Intergroup Relations

Adrienne Dessel

You may know IGR staff member Dr. Adrienne Dessel from her role of Instructor in:

  • Foundations of Intergroup Relations
  • Training Processes in Intergroup Dialogue Facilitation
  • Conflict and Co-existence

We thought we'd take a few minutes to shed light on some things you may not know about Adrienne. We sat down with her and asked her several questions, so that we could share the answers with you.

What is the most life-changing book you've ever read?

There are many of them! This Bridge Called My Back is one. It was sitting on the book shelf at my friend's house, and I picked it up, and couldn't put it down. It opened up a world of feminist writings that I had never known before.

What book do you feel like every college student should read?

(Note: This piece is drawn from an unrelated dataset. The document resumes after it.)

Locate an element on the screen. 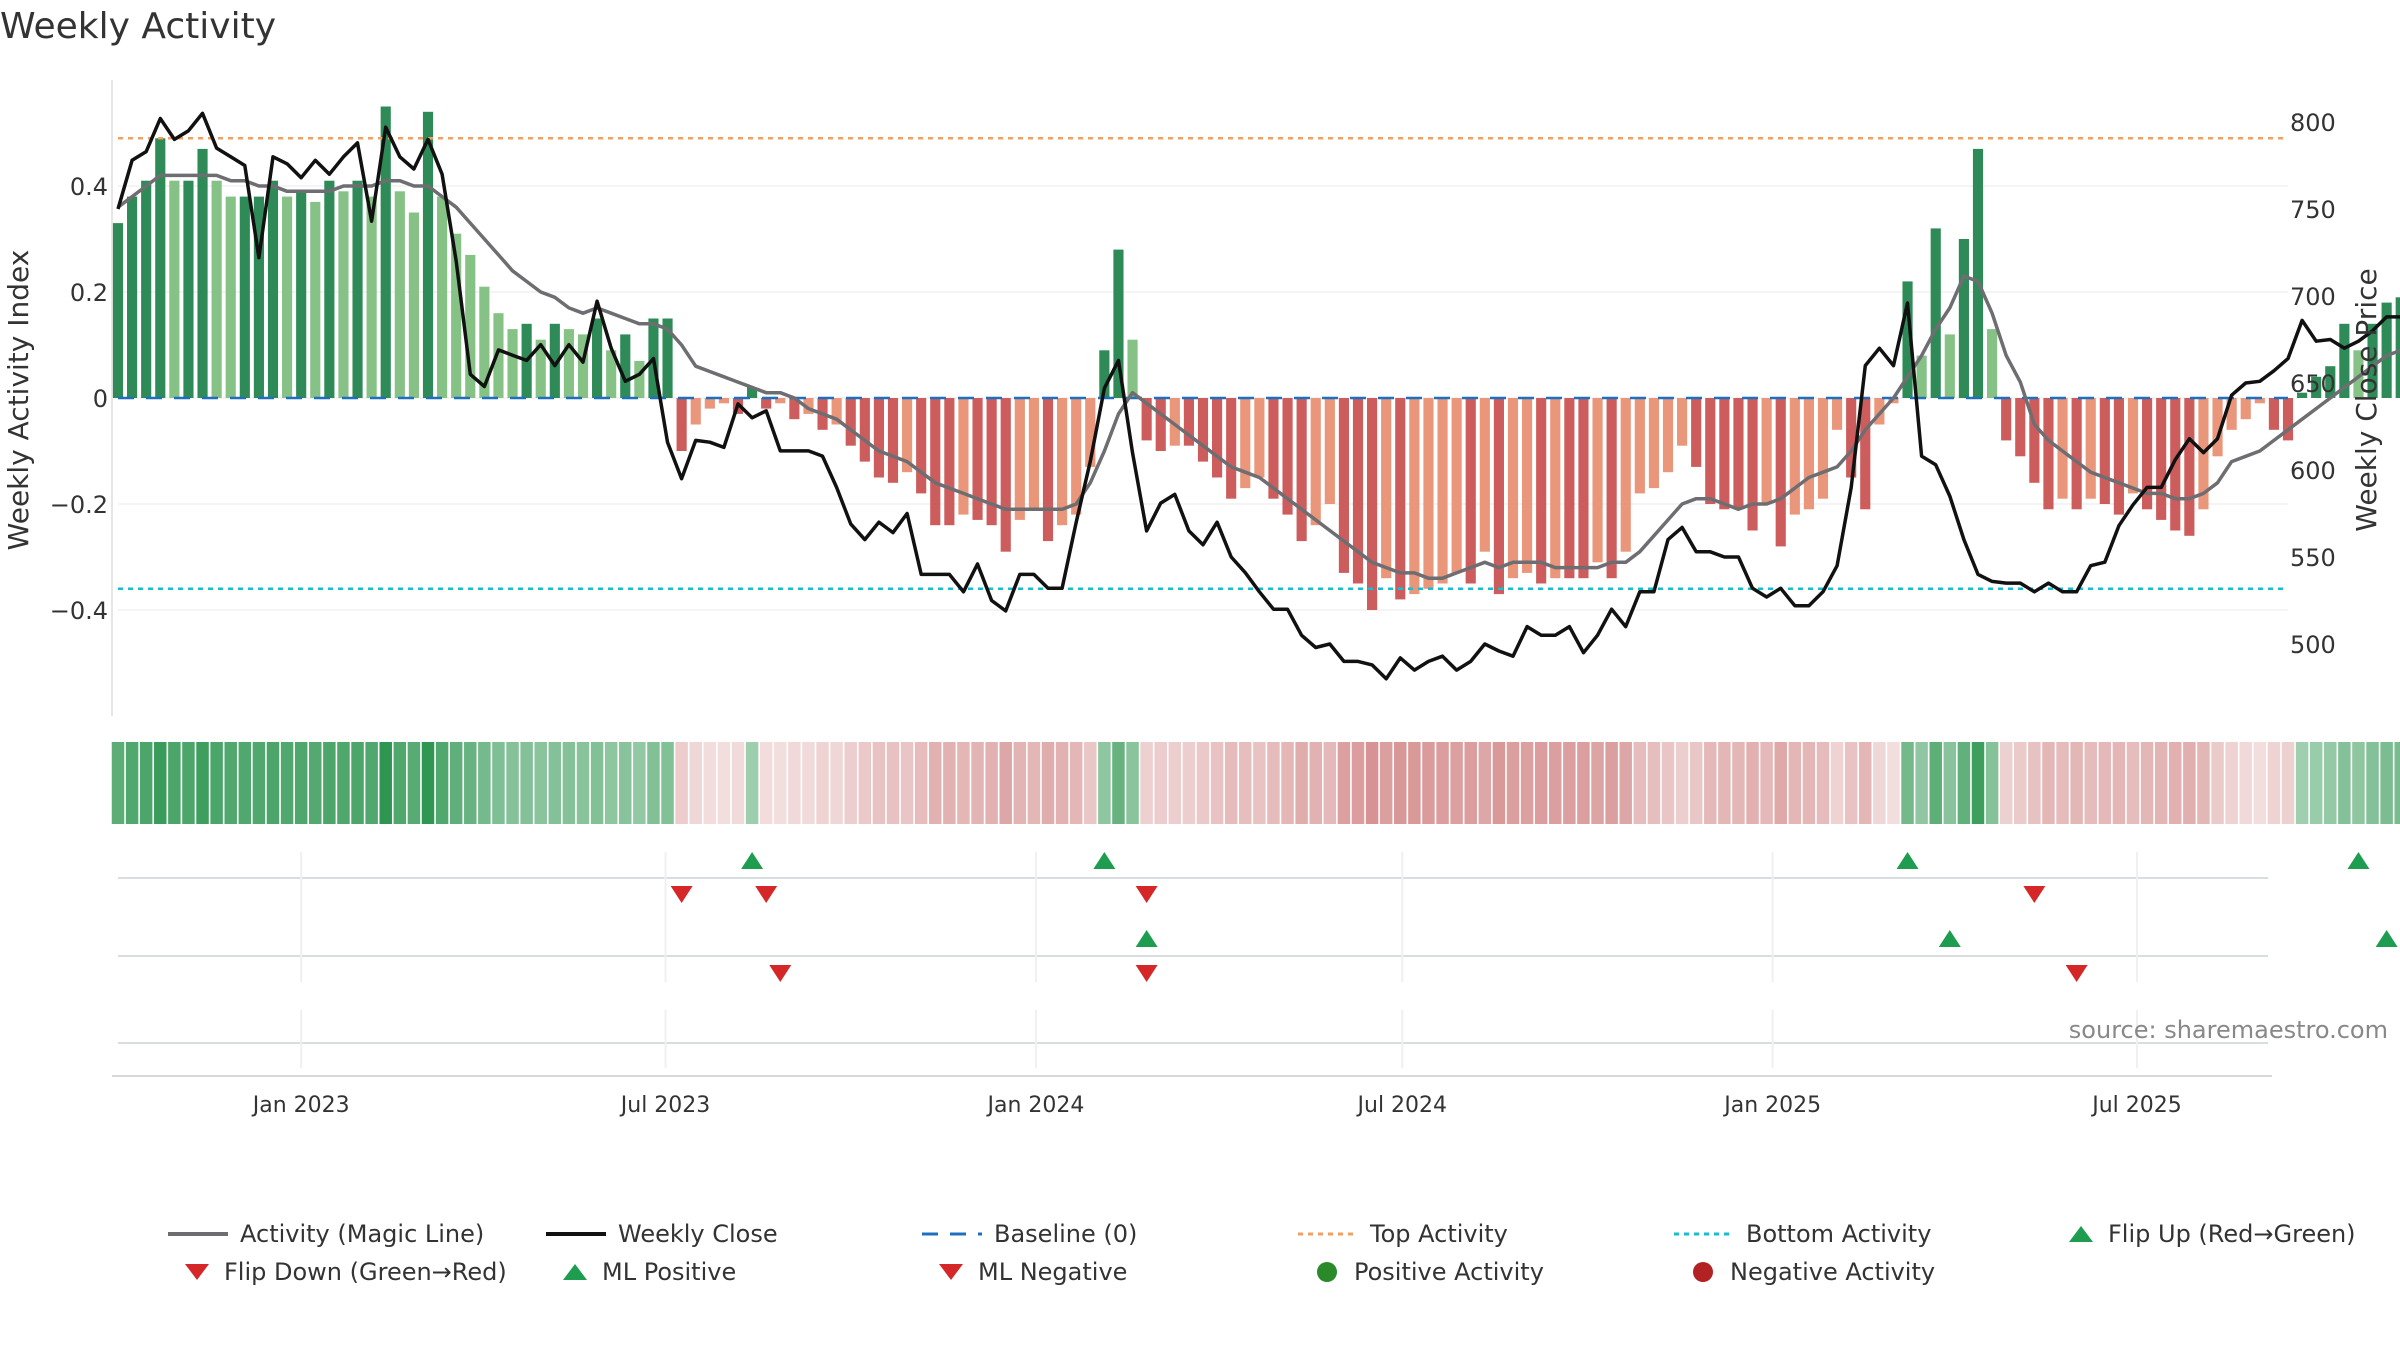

I'm not sure there is one book. What I think every college student should read is an author from a different social identity from their own, and preferably one who holds an identity with whom they are in conflict, or with whom they disagree. This could be someone who holds a different racial, sexual orientation, religious, social class, or other social identity that one perceives to be "different", "hard to understand" or just completely unknown. Reading literature and fiction by such an author is the best way to learn about their experiences and perspectives.

Are there any life experiences that motivated you to do this kind of work?

Actually, I spent a lot of time with young children in my early adulthood, and then in my early professional career, and it is for them that I do this work. Young children have the potential for the greatest social change- a new beginning. Social justice education should start  at birth!

Any favorite films that relate to social justice?

All of Spike Lee's films. Everyone should see all of them! I watched most of them with my teenage son last summer.

If your students could walk away with only one thing from their classes, what do you hope that would be?

An understanding of the connection between our psychology and our social structures, for they are mutually influential.